I need to look-up the values from matrix 'a' in the first column of matrix 'b' and return the values in the second column of matrix 'b' to a new matrix named 'c'. The rows in matrix 'b' are a key-value pairs, basically.
This code achieves that, but I would like to know whether there is a vectorized aproach to this instead of a do loop.
proc iml;
a = {100 202 303,
107 200 303,
101 205 302,
102 200 300};
b = {100 1,
101 8,
102 1,
104 6,
107 4,
108 9,
200 4,
202 6,
205 2,
300 10,
301 5,
302 2,
303 8,
304 10};
/*the Do LOOP way*/
c = j(4,3,.);
do i = 1 to 4;
do j = 1 to 3;
idx = loc(b[,1] = a[i,j]);
c[i,j] = b[idx,2];
end;
end;
print c;
quit;
The expected output in matrix 'c':
c 1 6 8 4 4 8 8 2 2 1 4 10
Ian deduced the problem correctly. I assumed that the number of elements that match was always NCOL(a).. In your random data, that assumption does not hold. If you need to handle the case where there are fewer elements that match than there are columns of a, use the following:
do i = 1 to nrow(a);
idx = loc( element(b[,1], a[i,]) ); /* location of elements in b[,1] that match a[i,] */
if ncol(idx)>0 then
c[i,1:ncol(idx)] = T( b[idx,2] ); /* copy elements from b[,2] */
end;
If you can have MORE elements that match than columns of a, then you either need to truncate the results to NCOL(a) elements of make some other modification.
Yes. You want to use the ELEMENT function to find the vector of locations in b[,1] that match the elements in a[i,] for each row of a.
You can read about the LOC-ELEMENT technique in the article "Finding observations that satisfy multiple conditions: The LOC-ELEMENT technique"
c = j(nrow(a),ncol(a),.);
do i = 1 to nrow(a);
idx = loc( element(b[,1], a[i,]) ); /* location of elements in b[,1] that match a[i,] */
c[i,] = T( b[idx,2] ); /* copy elements from b[,2] */
end;
print c;
Thank you for you answer, Rick.
I am trying to extend and test your solution for a larger number of rows and columns for matrix 'a' and I ran into a problem.
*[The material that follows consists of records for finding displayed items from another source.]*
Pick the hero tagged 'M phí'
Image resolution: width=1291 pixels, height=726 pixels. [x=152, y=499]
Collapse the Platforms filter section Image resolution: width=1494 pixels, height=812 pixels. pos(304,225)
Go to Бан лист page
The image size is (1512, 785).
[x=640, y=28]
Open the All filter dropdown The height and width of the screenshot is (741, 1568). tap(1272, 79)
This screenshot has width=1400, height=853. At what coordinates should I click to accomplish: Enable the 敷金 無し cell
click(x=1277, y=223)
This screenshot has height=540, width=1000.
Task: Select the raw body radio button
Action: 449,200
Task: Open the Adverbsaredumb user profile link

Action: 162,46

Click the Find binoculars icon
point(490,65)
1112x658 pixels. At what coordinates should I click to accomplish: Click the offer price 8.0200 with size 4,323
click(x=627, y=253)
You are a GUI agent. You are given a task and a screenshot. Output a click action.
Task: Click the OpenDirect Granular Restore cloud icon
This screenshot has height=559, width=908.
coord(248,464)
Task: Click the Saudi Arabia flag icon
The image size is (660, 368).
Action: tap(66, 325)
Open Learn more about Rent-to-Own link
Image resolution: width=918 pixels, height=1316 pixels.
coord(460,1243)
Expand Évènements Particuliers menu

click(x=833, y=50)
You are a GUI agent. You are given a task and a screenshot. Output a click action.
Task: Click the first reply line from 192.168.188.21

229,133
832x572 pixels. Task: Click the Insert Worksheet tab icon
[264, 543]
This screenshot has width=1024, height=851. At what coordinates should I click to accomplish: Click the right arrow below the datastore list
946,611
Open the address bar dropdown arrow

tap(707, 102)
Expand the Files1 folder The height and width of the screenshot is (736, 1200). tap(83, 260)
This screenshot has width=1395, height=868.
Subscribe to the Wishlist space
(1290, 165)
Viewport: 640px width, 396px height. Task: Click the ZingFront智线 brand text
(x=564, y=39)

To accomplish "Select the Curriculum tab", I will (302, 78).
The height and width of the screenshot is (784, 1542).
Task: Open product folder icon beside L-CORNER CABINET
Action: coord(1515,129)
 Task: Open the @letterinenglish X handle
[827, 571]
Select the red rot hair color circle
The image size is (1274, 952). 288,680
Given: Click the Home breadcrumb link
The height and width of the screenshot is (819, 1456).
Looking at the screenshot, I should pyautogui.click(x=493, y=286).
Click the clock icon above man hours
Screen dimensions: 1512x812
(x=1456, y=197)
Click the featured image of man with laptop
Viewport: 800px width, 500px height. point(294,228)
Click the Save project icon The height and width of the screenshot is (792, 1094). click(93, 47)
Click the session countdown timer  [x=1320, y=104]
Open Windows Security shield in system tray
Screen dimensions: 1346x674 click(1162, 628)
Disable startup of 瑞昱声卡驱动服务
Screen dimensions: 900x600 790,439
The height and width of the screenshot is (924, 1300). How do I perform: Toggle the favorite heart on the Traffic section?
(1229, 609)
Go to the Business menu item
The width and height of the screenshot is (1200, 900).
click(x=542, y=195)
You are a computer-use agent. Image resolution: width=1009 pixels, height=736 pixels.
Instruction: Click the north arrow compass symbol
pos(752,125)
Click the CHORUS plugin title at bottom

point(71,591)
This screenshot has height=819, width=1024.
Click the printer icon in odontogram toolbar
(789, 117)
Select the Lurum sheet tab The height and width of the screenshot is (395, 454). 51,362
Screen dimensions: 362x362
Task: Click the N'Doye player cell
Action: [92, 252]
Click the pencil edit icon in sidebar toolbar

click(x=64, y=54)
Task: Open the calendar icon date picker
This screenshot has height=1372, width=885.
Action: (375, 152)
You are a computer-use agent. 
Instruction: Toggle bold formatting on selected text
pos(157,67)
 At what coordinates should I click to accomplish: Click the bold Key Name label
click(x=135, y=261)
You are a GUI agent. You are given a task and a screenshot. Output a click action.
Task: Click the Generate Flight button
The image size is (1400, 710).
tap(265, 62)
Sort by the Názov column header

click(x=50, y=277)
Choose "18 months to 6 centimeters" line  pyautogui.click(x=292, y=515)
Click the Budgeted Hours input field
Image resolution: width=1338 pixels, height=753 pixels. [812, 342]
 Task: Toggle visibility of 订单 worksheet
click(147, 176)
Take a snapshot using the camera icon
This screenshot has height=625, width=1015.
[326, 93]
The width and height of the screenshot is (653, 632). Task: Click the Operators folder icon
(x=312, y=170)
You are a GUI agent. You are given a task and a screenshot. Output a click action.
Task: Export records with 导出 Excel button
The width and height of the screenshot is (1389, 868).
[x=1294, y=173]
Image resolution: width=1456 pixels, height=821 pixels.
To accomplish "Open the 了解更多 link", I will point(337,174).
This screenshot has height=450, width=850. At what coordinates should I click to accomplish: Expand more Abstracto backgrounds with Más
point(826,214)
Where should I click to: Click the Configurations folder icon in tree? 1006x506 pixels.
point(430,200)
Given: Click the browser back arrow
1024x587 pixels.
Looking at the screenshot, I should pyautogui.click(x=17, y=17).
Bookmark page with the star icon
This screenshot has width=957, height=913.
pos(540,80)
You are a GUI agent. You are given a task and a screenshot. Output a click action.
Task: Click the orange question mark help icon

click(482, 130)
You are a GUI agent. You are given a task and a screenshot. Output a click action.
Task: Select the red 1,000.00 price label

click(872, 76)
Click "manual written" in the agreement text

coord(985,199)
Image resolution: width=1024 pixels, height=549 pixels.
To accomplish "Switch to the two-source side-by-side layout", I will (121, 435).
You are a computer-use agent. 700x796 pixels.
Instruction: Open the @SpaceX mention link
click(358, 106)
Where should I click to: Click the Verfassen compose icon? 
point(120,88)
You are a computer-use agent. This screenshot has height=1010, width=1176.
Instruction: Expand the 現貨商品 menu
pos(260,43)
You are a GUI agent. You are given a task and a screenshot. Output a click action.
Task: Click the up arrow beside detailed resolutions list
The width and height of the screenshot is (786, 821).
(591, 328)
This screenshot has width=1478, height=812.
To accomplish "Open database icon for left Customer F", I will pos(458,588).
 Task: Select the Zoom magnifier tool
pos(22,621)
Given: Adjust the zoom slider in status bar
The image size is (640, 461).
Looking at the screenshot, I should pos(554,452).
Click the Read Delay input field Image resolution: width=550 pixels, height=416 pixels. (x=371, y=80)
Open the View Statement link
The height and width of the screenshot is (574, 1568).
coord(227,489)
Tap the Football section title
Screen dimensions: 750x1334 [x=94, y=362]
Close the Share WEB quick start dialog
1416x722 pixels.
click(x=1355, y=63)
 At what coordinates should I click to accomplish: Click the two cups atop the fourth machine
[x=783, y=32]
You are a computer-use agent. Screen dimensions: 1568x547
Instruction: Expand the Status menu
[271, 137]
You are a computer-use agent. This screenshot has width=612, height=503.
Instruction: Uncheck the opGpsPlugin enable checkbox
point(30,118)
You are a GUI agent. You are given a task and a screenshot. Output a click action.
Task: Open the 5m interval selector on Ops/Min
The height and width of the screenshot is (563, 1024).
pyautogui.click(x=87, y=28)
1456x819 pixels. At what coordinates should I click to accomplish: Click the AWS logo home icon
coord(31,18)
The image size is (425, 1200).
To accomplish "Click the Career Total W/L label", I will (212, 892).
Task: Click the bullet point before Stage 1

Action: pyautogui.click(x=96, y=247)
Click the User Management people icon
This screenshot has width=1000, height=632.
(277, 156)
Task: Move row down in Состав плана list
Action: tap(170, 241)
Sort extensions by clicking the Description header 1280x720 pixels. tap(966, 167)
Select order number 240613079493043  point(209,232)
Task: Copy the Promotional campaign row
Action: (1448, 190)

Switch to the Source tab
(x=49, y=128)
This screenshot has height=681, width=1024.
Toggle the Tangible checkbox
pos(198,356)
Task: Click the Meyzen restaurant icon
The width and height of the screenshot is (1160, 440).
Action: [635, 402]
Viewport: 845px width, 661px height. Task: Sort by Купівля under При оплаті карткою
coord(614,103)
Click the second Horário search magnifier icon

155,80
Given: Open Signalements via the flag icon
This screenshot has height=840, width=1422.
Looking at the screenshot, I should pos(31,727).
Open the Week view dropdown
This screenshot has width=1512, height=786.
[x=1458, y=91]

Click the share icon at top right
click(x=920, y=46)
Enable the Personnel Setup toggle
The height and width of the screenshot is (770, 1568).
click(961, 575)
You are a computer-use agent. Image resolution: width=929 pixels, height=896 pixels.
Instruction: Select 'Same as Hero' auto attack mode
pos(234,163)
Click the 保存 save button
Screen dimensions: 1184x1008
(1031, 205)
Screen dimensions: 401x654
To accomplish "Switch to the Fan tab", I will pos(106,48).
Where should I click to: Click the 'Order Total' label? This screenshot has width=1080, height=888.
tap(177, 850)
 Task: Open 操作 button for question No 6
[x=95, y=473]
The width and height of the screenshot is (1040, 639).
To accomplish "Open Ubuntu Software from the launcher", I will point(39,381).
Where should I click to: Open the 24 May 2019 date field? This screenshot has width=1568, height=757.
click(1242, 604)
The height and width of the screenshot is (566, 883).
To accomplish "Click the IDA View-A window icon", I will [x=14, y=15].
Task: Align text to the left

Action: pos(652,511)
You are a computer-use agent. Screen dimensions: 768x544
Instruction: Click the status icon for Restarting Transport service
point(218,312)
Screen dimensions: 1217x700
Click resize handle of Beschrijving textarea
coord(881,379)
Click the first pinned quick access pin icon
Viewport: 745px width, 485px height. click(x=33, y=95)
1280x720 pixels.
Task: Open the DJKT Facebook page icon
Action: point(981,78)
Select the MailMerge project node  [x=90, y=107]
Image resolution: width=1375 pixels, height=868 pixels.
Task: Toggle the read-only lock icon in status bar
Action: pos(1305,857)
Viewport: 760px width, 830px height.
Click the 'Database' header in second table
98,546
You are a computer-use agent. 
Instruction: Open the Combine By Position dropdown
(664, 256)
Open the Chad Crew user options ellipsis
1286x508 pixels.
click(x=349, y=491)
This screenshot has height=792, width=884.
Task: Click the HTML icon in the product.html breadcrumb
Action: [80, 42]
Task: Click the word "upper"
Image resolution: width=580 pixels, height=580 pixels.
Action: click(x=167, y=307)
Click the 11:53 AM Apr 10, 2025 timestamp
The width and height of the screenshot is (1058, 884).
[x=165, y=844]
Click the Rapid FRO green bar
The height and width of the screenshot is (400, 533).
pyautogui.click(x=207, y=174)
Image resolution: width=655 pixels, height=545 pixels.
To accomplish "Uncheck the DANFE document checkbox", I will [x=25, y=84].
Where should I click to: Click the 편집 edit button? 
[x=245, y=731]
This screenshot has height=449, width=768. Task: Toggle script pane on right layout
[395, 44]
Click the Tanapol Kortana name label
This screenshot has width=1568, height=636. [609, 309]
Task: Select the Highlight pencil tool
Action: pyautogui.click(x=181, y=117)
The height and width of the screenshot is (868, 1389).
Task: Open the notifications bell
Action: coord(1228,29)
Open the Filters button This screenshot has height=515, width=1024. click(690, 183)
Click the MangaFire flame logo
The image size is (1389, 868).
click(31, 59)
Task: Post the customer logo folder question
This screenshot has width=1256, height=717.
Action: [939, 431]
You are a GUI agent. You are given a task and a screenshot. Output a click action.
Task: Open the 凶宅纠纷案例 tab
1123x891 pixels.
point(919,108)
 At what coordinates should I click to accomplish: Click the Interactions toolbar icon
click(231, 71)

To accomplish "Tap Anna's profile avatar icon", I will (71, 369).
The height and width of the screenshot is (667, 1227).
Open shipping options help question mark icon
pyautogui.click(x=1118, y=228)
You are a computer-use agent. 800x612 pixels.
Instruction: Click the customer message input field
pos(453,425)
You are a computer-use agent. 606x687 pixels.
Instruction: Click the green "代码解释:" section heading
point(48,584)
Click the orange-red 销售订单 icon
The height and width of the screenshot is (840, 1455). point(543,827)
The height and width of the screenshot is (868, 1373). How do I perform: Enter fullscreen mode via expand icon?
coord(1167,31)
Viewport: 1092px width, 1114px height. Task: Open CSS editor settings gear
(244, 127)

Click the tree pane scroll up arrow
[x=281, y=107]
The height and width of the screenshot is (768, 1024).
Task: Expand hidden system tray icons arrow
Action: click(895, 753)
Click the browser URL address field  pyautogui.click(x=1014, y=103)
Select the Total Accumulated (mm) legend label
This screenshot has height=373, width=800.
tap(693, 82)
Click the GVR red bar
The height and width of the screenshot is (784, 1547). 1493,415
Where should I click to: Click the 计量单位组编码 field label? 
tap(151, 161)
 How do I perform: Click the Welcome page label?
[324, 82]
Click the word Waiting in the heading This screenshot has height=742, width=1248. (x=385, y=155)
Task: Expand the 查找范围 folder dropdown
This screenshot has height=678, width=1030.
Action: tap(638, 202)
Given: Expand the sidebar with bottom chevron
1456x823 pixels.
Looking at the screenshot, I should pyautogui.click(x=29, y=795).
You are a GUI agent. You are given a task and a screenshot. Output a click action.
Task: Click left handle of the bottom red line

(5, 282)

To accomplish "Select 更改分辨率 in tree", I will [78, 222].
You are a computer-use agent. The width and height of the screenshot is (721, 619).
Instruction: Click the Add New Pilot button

For 100 rows nad 5 columns, I receive this error: ERROR: (execution) Matrices do not conform to the operation.
Please see below for code that generates some random data - I'm still not fully familiar with ELEMENT function, but I can't find anything wrong with the code.
proc iml;
rows = 100;
cols = 5;
min = 100;
max = 1000;
call randseed(555);
a = j(rows,cols,.);
call randgen(a, "Uniform"); /* ~ U(0,1) */
a = min + floor( (1+Max-Min)*a );
x1 = min:max;
x1 = shape(x1,max-min+1,1);
x2 = j(max-min+1,1,.);
call randgen(x2, "Uniform"); /* ~ U(0,1) */
x2 = 10 + floor( (1+50-10)*x2 );
b = x1||x2;
/*vectorization*/
c = j(nrow(a),ncol(a),.);
do i = 1 to nrow(a);
idx = loc( element(b[,1], a[i,]) ); /* location of elements in b[,1] that match a[i,] */
c[i,] = T( b[idx,2] ); /* copy elements from b[,2] */
end;
quit;
I think Rick's solution assumed that each row of the matrix a, has unique key values that are strictly increasing. If that's likely to be true for your real data set, then you may still be OK.
I've identified the problem - if a value appears more than once per line in matrix 'a', the error will be generated. The real dataset definitely has distinct values per row, so this will work.
Ian deduced the problem correctly. I assumed that the number of elements that match was always NCOL(a).. In your random data, that assumption does not hold. If you need to handle the case where there are fewer elements that match than there are columns of a, use the following:
do i = 1 to nrow(a);
idx = loc( element(b[,1], a[i,]) ); /* location of elements in b[,1] that match a[i,] */
if ncol(idx)>0 then
c[i,1:ncol(idx)] = T( b[idx,2] ); /* copy elements from b[,2] */
end;
If you can have MORE elements that match than columns of a, then you either need to truncate the results to NCOL(a) elements of make some other modification.